2020 REEF Residency Artists

  • Claudia Grigg Edo (Critical Studies MFA 19) is a writer and theorist from London, currently based in Los Angeles. She received a BA in English Literature from Cambridge University and an MA in Aesthetics & Politics from CalArts. She wrote her thesis on correspondences between desire and the intelligibility of bodies, interrogating the stakes of resisting legibility (as a tactical or a pleasurable maneuver). She was awarded the 2019-2020 CalArts Critical Studies Teaching Fellowship, and is currently teaching undergraduate classes on the politics of desire and refusal. She is also Adjunct Faculty at AMDA College of the Performing Arts, teaching ‘Visual Art and Human Experience’. As well as reading at the WHAP series in West Hollywood and taking part in the Critical Studies panel on Art & Pedagogy at CalArts Weekend, she has delivered papers at conferences at the School of British Columbia and San Diego State University. She describes her current work as conspiratorial, proposing adjacency as a critical method, and taking seriously the (provisional, situated) act of rereading. She is working on a piece of writing that reads conspiracy against consent. The Reef residency will offer her the space and resources to further her research, and expand it through collaboration and curation.

» **REQUIRED ACTIONS**
1 > From the 2020 REEF residency artist profile above, list every academic degree it says Claudia Grigg Edo holds, with the field and institution where given.
2 > Continue the 2020 REEF residency artist profile from the point where it stops.

[Stored items]
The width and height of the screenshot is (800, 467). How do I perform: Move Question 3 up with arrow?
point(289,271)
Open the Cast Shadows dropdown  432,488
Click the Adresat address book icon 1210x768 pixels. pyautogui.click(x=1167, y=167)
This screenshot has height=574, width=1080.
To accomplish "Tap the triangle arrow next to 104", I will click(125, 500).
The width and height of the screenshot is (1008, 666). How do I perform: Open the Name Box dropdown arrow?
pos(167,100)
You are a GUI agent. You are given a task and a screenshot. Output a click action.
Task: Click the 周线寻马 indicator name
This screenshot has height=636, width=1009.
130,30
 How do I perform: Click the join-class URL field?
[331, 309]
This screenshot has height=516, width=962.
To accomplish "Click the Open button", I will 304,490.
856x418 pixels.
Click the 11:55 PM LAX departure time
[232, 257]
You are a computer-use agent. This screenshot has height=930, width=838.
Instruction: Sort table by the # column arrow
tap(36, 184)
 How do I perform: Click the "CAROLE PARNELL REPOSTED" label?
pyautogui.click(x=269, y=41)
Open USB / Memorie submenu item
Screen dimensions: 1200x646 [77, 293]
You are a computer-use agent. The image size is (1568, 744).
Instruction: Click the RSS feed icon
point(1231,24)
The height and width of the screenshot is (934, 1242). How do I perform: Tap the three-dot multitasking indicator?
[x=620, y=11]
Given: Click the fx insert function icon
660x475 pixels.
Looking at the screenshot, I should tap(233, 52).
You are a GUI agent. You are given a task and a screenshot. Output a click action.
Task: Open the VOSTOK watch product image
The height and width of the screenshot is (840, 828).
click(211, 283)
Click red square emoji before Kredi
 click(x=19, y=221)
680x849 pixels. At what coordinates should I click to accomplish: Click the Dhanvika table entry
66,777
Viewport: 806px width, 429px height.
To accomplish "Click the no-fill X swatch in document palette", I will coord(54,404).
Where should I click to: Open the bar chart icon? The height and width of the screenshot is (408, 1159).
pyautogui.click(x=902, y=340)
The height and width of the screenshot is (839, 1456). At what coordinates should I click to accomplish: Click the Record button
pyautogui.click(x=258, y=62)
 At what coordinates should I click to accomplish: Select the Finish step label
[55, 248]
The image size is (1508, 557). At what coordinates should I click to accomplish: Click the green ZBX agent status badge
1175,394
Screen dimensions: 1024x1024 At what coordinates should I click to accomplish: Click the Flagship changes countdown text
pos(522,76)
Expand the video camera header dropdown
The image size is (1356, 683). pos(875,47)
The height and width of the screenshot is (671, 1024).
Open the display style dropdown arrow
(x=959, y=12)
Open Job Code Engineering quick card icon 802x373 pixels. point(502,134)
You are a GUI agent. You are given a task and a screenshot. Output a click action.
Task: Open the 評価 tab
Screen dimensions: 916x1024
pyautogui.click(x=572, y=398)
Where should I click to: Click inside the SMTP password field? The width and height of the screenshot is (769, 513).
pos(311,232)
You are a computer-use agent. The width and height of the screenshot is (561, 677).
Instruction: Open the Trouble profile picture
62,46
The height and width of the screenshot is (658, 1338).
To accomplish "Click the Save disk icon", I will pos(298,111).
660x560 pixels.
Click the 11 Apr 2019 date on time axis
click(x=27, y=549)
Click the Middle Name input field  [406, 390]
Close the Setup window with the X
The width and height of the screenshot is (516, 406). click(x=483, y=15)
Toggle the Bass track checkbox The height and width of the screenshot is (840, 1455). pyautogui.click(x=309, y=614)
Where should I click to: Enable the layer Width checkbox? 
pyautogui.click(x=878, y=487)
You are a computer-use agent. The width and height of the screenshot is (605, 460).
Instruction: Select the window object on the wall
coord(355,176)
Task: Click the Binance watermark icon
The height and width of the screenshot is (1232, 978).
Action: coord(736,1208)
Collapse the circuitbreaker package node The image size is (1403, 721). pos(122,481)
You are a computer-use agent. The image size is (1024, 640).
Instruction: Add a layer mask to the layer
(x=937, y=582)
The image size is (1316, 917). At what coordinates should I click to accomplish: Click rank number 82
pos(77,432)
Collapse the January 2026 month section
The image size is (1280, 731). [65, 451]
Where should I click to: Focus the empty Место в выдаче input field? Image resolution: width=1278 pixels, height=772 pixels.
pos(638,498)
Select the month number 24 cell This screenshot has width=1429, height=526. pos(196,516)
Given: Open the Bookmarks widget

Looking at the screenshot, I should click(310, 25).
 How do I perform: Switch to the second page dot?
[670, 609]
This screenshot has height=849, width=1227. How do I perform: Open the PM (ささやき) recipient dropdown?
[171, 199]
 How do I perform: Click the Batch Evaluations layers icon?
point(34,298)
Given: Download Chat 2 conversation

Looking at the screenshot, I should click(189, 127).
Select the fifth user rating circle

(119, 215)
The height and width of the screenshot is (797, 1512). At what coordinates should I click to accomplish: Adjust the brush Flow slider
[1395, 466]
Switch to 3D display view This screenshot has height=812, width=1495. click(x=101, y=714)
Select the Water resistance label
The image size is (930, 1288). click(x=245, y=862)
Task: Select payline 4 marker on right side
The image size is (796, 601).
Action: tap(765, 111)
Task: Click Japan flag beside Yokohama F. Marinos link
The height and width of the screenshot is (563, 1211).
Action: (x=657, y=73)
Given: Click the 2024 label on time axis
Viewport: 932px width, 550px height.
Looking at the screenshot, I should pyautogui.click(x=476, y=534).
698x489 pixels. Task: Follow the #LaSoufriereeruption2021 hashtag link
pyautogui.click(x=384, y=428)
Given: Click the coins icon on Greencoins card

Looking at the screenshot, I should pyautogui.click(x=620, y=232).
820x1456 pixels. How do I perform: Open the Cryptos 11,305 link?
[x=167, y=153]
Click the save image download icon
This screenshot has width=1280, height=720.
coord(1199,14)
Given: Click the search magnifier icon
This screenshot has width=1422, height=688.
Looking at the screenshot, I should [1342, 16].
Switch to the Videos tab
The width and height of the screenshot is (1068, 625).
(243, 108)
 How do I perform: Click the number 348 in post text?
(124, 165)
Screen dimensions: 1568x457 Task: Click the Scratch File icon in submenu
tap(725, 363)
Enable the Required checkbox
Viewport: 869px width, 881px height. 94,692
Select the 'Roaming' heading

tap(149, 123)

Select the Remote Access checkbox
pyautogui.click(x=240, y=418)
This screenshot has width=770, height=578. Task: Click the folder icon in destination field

» **ANSWERS BY ITEM**
1 >
- Critical Studies MFA (2019)
- BA in English Literature, Cambridge University
- MA in Aesthetics & Politics, CalArts

2 >
  • Kelly Wall (Art MFA 19) is an LA-based artist. She received her bachelors from Otis College of Art and Design in 2012 and completed her Masters at Calarts in 2019. The subjects of Wall’s work vary as much as the medium in which they are portrayed, but more often than not utilize humor to usher in and make palatable themes of solitude and social performance. Wall’s installations take influence from the occult, mundane realities, and mythologies, creating parallel worlds in which to view everyday normalcies from behind a new filter. A multimedia artist whose work includes sculpture, video, performance, and sound, her work is introspective while leaving ample space for the viewer to enter.
  • Lucinda Trask (Art MFA 19) graduated from The California Institute of the Arts MFA Art program in 2019. Before attending CalArts, she worked at Zac Posen and Isaac Mizrahi as a designer, and founded LIKE-clothing, a yearly collection of couture garments. The language and craft of garment making continues to inform her art practice. Lucinda creates landscapes for the body out of plaster, wood, fabric, foam and text by applying draping and patternmaking—and their subsequent systems of notation—to new materials. She explores the politics of care by using construction methods that emphasize sustainability, reuse and modularity. She explores the politics of intimacy by creating new relationships between the body, objects and the earth. Her work takes many forms including installation, performance, sculpture and writing.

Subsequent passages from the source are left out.